3. Widersprüche sind Agentien der Gestaltung, das Aufspüren der Widersprüchlichkeit und Komplexität der Anforderungsstruktur ist der analytische Kern der Gestaltungstätigkeit. Für den inneren Hauptwiderspruch der Architektur ist ein Komplex von physikalischen Eigenschaften Voraussetzung, die das statische Gefüge des Baues sichern und durch Umhüllung und konstruktive Maßnahmen die technische Funktion der Architektur gewährleisten. Auf der Basis dieser voraussetzenden Schutz-, Trag- und Hüllfunktion entwickelt sich die Dialektik von materiell-praktischen und ideell-ästhetischen Ansprüchen und Einflüssen der Architektur von Bauaufgabe zu Bauaufgabe unterschiedlich. Der architektonische Funktionskomplex ist außerordentlich umfangreich. Zu ihm gehören auch poetische Gestalten und sensitive Wirkungen – auch wenn sie keinen direkten instrumentellen Bezug haben. Architektur nimmt Einfluß auf das äußere (praktische) und auf das innere (ideell-ästhetische) Verhalten der Nutzer. Die Proportionen zwischen beiden Seiten, ihre Gewichte und Aufwendung, sind nicht als ein vorgefaßtes Axiom festgelegt, sie werden vom Typ der Bauaufgabe und der konkreten räumlichen und kulturellen Situation, also von den Bedingungen diktiert. Diese müssen darüber entscheiden, „in welchem gestaltreich der einzelne bau steht“ (H. Häring).

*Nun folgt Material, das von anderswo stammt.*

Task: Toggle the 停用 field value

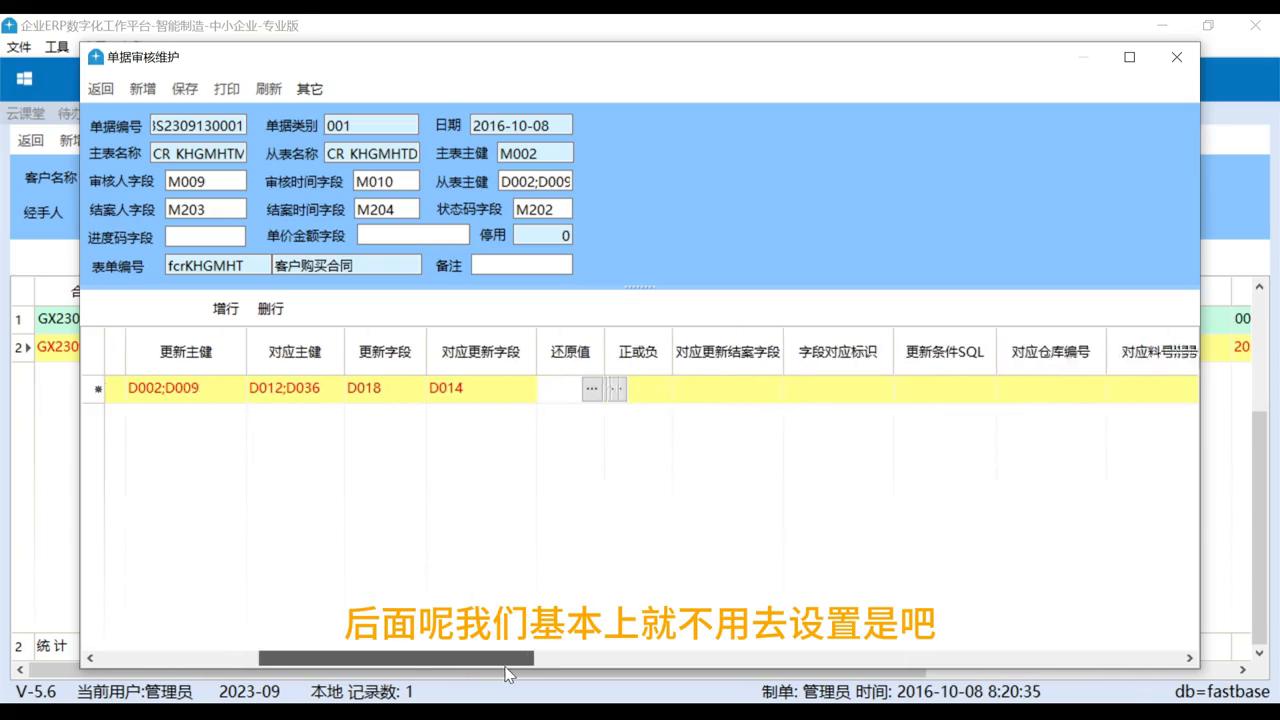Action: tap(541, 235)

Kultur, Natur und Umwelt sind die der architektonischen Komplexität adäquaten Begriffe. Die Form folgt nicht dem praktischen Zweck, dem Material oder der Herstellung – das auch, sondern einer aus den Interessen der Nutzer hervorgehenden Gesamtvorstellung von Kultur und Umwelt. Nicht einzelne Funktionen werden optimiert, sondern die Gesamtheit der Anforderungen und Beziehungen wird in der Totalität der Widersprüche funktionalisiert. Gestaltung muss zuerst die Höhe eines so allgemeinen Funktionsbegriffes aufsuchen, um danach umso genauer die verschiedenen Charaktere der (ästhetischen) Wirkungsbeziehungen zu unterscheiden. An einer komplexen Funktionalität gemessen treten konzeptionelle Mängel nicht als Verabsolutierung der Funktion, sondern als deren relativer Begrenzung, falscher Rangigkeit oder enger Determiniertheit auf. Die Funktionalität der Architektur und die Aneignungskraft der Nutzer überlagern sich im Freiraum ihres tatsächlichen Zusammentreffens.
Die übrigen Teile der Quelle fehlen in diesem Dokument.